---------- Kaynak Metin
WINDOWS 2020
Yaşlı bir teyze bir gün torununu okuluna yolcu ettikten sonra pencerenin kenarına oturmuş, bir yandan örgüsünü örerken diğer yandan da çok sevdiği torununun okuldan gelmesini beklemiş. Vakit akşam vakti olup torunu okuldan geldiğinde hemen koşup kapıyı açmış, torununu içeri buyur etmiş. Hoşbeş muhabbetinden sonra; “Sevgili torunum, sabah seni okula gönderirken güneş bu yandaydı; sonra ortaya doğru yükseldi, sonra bu yana döndü, sonra sen geldin. Ben senin okuldan gelişini güneşin dönmesinden anlıyorum.” demiş. Bunun üzerine torunu ise; “Sevgili babaanneciğim, dönen Güneş değil, o fırıl fırıl dönen senin üzerinde yaşadığın Dünya’dır.” deyince, babaanne; “Tövbee! Bir yaşıma daha girdim. Olur mu oğlum? Benim penceremden bakınca güneş dönüyor.” diye torununa çıkışmış çünkü yaşlı teyzenin penceresinden görülen yaşlı teyzenin doğrularından ibaretmiş.
Efendim, yaşlı teyzenin hikayesi eskilere dayanıyor; o vakitlerde ev penceresinden başka pencere yoktu ki. Bahçedeki kuşlara, yoldan geçen insanlara, havanın durumuna bakacağı, ufukları izleyeceği bir pencere… Daha sonraları insanların hayatına televizyon diye bir pencere girdi. Onun sonrasında da kişisel bilgisayarlar, cep telefonları, tabletler, padler, galaxyler, bill boardlar vb. Velhasıl elli yıl gibi bir süre içerisinde insanlar etrafındaki pencerelerin istilasına uğradı.
Bugün dünyada en yaygın kullanılan kişisel bilgisayar, işletim sisteminin ismi “Windows”dur. Windows’un kelime anlamı da “pencereler”dir. Malesef bu pencereler bize her zaman doğruyu göstermez.
İnsanları adeta esir eden pencerelerin şekilleri, boyutları ve renkleri de birbirinden farklıdır. Örneğin; rengi kırmızı olan bir camin penceresinden sarı rengini göremezsiniz çünkü pencerenin camındaki kırmızılık baktığımız sarıyı turuncu gösterecektir. Hayatın bize sundukları ona hangi pencereden baktığımız ile ilgilidir. Bazen isyan ettirir, bazen de tebessüm. Chazal’in dediği gibi, “Pencereyi siz açarsanız temiz hava gelir, başkaları açarsa cereyan olur.”
--------------------
---------- Verilen Bilgiler
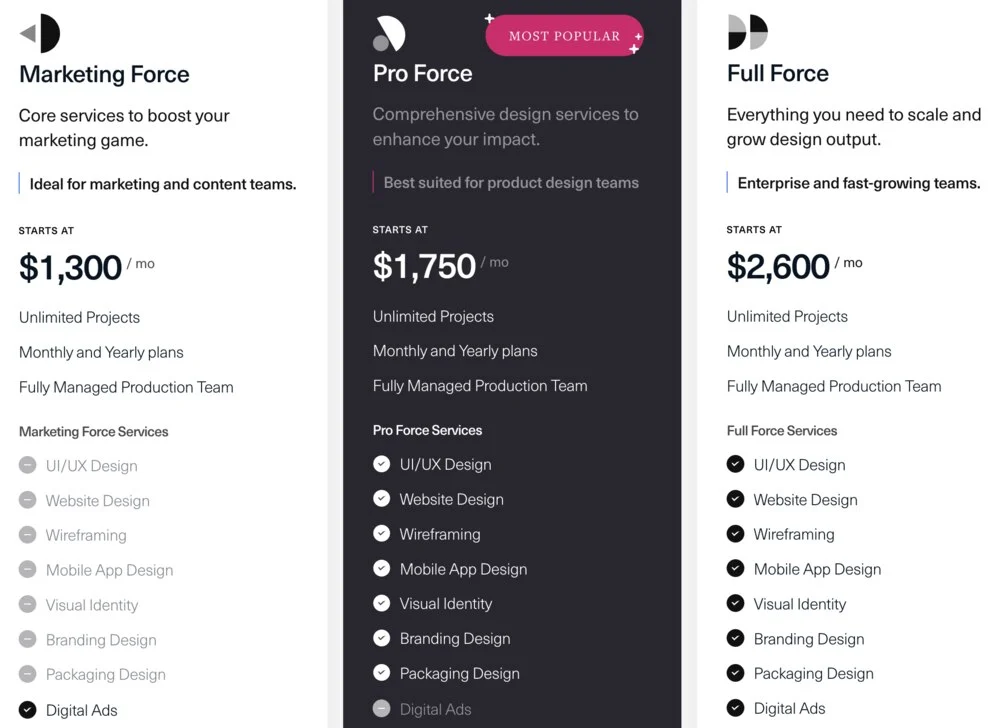Click the Marketing Force UI/UX Design minus icon
Screen dimensions: 1000x728
pyautogui.click(x=27, y=465)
--------------------
Görevler ve Alıştırmalar -
- a) Kaynak metinde "Efendim, yaşlı teyzenin" ifadesinden "zaman doğruyu göstermez." ifadesine kadar olan kısmı hiç değiştirmeden yeniden yazın.
- b) Kaynak metne göre "Windows" kelimesinin anlamı nedir?
- c) Aşağıdaki ifadeler kaynak metinle uyuşuyor mu? Her biri için evet ya da hayır deyin ve kararı belirleyen sözleri metinden birebir alıntılayın.
(i) Teyze, torununu beklerken örgü örüyordu.
(ii) Pencereler bize her zaman doğruyu gösterir.
(iii) Kırmızı camlı bir pencereden bakınca sarı renk yeşil görünür.

Yanıtlar -
- a)
Efendim, yaşlı teyzenin hikayesi eskilere dayanıyor; o vakitlerde ev penceresinden başka pencere yoktu ki. Bahçedeki kuşlara, yoldan geçen insanlara, havanın durumuna bakacağı, ufukları izleyeceği bir pencere… Daha sonraları insanların hayatına televizyon diye bir pencere girdi. Onun sonrasında da kişisel bilgisayarlar, cep telefonları, tabletler, padler, galaxyler, bill boardlar vb. Velhasıl elli yıl gibi bir süre içerisinde insanlar etrafındaki pencerelerin istilasına uğradı.
Bugün dünyada en yaygın kullanılan kişisel bilgisayar, işletim sisteminin ismi “Windows”dur. Windows’un kelime anlamı da “pencereler”dir. Malesef bu pencereler bize her zaman doğruyu göstermez.

- b) "Pencereler" demektir.

- c)
(i) Evet: "bir yandan örgüsünü örerken diğer yandan da çok sevdiği torununun okuldan gelmesini beklemiş"
(ii) Hayır: "Malesef bu pencereler bize her zaman doğruyu göstermez."
(iii) Hayır: "pencerenin camındaki kırmızılık baktığımız sarıyı turuncu gösterecektir"